The Society of Motor and Manufacturers and Traders (SMMT) said the cash for bangers scheme had continued to provide stimulus for growth, with registrations for private buyers and of small cars rising strongly in September.

Scrappage accounted for 21 per cent of September's new car registrations, or 77,316 units.

Paul Everitt, SMMT chief executive, said: "New car registrations rose for the third month in a row in September. Market conditions remain challenging with demand being underpinned by the extremely successful scrappage incentive scheme.

"The extension of the scheme will help to sustain demand through the latter part of this year and into 2010. This will allow economic recovery to strengthen and safeguard valuable industrial capability."

At the Labour party conference business secretary Peter Mandelson said the scheme would be extended into 2010, to fund an extra 100,000 cars and vans.

Today's figures have been welcomed, with the Retail Motor Industry Federation (RMIF) saying scrappage has had a positive effect on the whole of the market.
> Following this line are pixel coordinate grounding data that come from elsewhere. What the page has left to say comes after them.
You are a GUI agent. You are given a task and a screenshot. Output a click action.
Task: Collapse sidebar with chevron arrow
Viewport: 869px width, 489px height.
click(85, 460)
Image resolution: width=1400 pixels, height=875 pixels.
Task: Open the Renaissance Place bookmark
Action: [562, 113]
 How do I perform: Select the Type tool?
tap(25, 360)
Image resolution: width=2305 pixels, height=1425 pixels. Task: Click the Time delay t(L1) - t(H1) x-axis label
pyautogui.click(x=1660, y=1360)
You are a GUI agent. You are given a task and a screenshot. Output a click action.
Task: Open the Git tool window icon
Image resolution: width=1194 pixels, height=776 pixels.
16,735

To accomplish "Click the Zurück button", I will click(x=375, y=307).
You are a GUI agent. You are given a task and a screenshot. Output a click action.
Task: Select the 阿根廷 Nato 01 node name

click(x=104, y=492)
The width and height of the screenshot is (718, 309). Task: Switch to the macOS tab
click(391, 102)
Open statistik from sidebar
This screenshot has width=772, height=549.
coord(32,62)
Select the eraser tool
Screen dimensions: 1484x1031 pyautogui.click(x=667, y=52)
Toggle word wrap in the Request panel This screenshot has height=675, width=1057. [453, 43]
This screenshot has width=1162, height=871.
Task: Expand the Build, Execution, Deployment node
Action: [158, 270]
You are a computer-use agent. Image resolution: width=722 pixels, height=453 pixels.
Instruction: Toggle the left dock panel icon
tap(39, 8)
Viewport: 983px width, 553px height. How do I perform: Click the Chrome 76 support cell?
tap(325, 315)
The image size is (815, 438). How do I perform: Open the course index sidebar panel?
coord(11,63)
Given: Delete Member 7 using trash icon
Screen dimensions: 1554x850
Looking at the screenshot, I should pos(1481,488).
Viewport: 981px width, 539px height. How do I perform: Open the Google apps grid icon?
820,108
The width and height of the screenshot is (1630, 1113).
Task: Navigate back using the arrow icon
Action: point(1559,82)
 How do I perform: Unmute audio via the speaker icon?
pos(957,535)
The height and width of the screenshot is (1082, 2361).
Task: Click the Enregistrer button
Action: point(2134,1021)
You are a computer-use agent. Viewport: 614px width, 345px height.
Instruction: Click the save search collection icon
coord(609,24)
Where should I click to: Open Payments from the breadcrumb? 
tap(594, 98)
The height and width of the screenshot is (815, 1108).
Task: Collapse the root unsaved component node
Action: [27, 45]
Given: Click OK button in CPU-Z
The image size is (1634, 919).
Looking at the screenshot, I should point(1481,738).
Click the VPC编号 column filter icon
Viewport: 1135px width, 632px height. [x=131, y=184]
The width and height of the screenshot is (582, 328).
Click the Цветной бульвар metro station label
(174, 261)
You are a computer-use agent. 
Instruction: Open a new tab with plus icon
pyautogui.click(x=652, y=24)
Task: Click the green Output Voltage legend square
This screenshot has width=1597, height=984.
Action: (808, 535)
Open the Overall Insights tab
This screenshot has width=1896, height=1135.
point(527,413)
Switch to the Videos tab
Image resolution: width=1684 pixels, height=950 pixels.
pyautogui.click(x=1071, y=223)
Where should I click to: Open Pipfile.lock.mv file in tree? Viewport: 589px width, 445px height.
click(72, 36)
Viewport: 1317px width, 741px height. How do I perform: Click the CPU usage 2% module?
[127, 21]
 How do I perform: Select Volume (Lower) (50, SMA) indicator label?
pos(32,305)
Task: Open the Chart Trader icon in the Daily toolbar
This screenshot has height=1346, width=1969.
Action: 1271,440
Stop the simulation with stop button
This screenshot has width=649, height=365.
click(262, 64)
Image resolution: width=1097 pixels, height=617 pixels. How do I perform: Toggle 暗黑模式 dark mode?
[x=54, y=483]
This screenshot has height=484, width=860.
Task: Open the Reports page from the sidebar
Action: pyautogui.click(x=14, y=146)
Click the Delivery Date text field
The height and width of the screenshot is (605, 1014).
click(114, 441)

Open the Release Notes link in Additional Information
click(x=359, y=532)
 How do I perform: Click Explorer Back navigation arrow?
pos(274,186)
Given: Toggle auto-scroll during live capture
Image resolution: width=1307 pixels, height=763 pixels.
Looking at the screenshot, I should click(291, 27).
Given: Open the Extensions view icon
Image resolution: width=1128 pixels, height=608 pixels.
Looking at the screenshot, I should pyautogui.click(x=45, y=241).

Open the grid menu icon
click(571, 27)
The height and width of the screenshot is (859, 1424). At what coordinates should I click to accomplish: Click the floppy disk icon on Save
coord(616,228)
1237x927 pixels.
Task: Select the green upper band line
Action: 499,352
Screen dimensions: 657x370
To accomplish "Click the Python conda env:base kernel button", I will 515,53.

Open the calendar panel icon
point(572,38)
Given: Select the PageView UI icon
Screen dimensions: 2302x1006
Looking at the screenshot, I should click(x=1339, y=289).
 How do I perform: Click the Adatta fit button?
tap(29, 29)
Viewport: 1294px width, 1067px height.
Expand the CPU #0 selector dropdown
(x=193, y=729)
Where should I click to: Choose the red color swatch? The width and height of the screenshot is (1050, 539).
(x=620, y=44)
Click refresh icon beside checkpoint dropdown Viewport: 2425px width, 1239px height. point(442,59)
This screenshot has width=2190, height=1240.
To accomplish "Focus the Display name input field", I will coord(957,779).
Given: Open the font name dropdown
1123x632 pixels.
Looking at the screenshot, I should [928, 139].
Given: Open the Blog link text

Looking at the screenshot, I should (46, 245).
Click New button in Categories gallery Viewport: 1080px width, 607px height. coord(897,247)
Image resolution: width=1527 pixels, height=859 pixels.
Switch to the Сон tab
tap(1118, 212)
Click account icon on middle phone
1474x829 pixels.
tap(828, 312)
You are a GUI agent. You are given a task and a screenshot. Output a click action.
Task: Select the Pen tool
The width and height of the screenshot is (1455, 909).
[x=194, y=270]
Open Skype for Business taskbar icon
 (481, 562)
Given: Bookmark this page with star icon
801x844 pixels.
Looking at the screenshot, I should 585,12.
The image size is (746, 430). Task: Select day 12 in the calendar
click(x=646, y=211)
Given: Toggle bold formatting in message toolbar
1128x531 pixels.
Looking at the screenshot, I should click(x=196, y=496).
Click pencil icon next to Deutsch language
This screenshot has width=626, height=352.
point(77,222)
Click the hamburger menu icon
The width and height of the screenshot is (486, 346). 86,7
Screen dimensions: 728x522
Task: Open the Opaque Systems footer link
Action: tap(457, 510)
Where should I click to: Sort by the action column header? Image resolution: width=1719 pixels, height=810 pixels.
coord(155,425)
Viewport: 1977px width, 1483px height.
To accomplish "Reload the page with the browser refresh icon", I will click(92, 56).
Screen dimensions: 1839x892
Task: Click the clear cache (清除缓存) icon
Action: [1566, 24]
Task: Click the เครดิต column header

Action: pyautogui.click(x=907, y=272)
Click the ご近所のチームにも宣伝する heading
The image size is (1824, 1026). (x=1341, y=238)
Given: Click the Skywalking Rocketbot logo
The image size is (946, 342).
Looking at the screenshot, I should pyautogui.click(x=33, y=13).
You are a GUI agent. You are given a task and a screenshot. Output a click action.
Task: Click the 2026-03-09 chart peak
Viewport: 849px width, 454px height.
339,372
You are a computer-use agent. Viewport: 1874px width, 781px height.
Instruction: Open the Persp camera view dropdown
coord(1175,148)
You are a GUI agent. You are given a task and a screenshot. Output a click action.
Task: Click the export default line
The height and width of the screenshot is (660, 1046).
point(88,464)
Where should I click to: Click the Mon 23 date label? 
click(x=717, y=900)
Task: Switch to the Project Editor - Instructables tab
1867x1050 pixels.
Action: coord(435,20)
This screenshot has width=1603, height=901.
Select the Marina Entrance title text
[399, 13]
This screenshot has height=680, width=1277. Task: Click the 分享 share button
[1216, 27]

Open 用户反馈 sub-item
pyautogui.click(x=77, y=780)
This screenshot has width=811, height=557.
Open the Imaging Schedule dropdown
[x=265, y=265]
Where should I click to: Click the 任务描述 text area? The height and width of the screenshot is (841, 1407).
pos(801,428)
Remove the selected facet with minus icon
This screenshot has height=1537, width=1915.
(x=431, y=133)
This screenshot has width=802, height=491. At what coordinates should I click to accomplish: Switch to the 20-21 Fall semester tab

Sue Robinson, director of RMIF, said: "Car dealers are reporting that the scheme is continuing to provide a halo effect for overall car sales, and is helping increase footfall into showrooms by general buyers as well as scrappage buyers.

"The scheme has been highly successful, and with an extension in place, we expect demand to continue for the latter part of the year."

Ms Robinson's words were echoed by Barclays, who warned the end of scrappage and the VAT increase next year could undo all the hard work to keep the motor industry buoyed.

Keith Parry, head of motor retail at Barclays Commercial Bank, warned: "The ending of the scrappage scheme in February at the latest and the VAT increase at the start of the year could leave the sector without any support at a time when there are likely to be increasing pressures on consumer spending on big ticket items."